Natascha spędziła w niewoli dokładnie 3096 dni – to osiem lat wyrwanych z życia, ponad 400 tygodni z daleka od rodziny, życia w izolacji i ciągłym strachu. To przede wszystkim czas walki o siebie, wypełniony wolą przetrwania, chwilami zwątpienia, otulony bezsilnością i smutkiem.

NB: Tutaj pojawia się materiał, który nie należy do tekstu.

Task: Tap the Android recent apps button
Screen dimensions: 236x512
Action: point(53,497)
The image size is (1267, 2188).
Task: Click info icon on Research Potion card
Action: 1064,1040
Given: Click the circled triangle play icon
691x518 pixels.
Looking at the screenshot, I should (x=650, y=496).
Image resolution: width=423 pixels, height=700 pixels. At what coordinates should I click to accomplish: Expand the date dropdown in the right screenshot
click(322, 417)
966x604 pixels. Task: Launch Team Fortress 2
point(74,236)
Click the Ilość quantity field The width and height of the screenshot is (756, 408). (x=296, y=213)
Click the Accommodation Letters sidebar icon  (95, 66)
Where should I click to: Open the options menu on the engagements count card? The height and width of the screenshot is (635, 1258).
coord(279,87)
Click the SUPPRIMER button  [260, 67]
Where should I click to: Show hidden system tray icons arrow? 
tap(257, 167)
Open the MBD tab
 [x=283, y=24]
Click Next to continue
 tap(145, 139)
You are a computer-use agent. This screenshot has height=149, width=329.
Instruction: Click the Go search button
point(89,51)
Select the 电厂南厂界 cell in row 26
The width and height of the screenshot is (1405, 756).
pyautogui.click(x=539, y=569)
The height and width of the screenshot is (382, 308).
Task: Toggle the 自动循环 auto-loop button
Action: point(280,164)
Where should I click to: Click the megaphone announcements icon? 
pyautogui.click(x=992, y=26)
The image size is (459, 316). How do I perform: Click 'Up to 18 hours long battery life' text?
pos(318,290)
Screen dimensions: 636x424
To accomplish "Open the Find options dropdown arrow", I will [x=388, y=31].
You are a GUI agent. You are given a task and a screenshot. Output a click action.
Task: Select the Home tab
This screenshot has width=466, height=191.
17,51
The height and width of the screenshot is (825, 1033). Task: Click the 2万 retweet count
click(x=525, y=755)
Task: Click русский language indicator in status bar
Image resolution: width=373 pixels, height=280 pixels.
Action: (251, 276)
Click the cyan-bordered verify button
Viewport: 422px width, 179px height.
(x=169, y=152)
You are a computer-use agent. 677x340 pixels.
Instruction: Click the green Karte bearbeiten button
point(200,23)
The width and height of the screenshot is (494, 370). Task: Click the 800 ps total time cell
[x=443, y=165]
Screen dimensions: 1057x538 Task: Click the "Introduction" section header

Wolfgang Priklopil zdecydował o czyimś życiu, był potworem, który uzależnił (całkowicie, na każdej możliwej płaszczyźnie) od siebie bezbronną ludzką istotę i zamienił jej życie w piekło. Natascha po latach zdradza, w jaki sposób udało jej się przetrwać ten czas, jakie towarzyszyły jej emocje i myśli. Dowiemy się, co tak naprawdę wydarzyło się w domu, który z pozoru wyglądał jak każdy inny oraz czego dopuścił się człowiek, którego nikt o nic nie podejrzewał.
Jesteśmy w środku
Na rynku książki znajdziemy mnóstwo tytułów, które poruszają wątek porwania (to przede wszystkim kryminały), jednak większość z nich (przynajmniej tych, do których dotarłam) odnosi się przede wszystkim do osób, które cierpią z powodu utraty kogoś bliskiego i z nadzieją wyczekują jego powrotu. Oczywiście zdarza się, że zaglądamy do opuszczonych domów, zatęchłych piwnic, wyciszonych pokojów czy opuszczonych magazynów, gdzie spotkamy się z ofiarą porwania, gdzie możemy przyjrzeć się jej sytuacji, ale co innego, gdy współczujemy fikcyjnej postaci, a co innego, gdy musimy zmierzyć się z wyznaniem osoby, która znalazła się w takim położeniu i postanowiła opowiedzieć o swoim koszmarze. Myślę, że "3096 dni" to historia szczególna właśnie dlatego, że wydarzyła się naprawdę, a kobietą, która prowadzi nas przez ten dramat, jest właśnie ta, której udało się uwolnić. Zastanawiam się, ile jest takich osób, które wciąż tkwią wciśnięte w piwniczny kąt i każdego dnia walczą o odrobinę normalności, marząc o powrocie do domu.
Spisanie tego wyznania zajęło autorce cztery lata – tyle czasu musiało minąć od chwili wyrwania się na wolność, żeby Natascha poczuła się na tyle silna, by otwarcie opowiedzieć o wieloletniej izolacji. Dojrzewała do podzielenia się z czytelnikami swoimi wspomnieniami; nie wykrzyczała światu swego bólu od razu, ale zrelacjonowała wszystkie wydarzenia (prawie wszystkie, bo sama zaznacza, że pewne sprawy wolała przemilczeć) na chłodno. Ta historia wybrzmiała, kiedy już emocje nieco opadły i pojawiły się odpowiednie słowa, w które można było ubrać ten dramat. Nadeszła chwila, gdy kobieta potrafiła przeżyć ten koszmar na nowo, bo niewątpliwie sporej odwagi wymagał od niej powrót do przeszłości.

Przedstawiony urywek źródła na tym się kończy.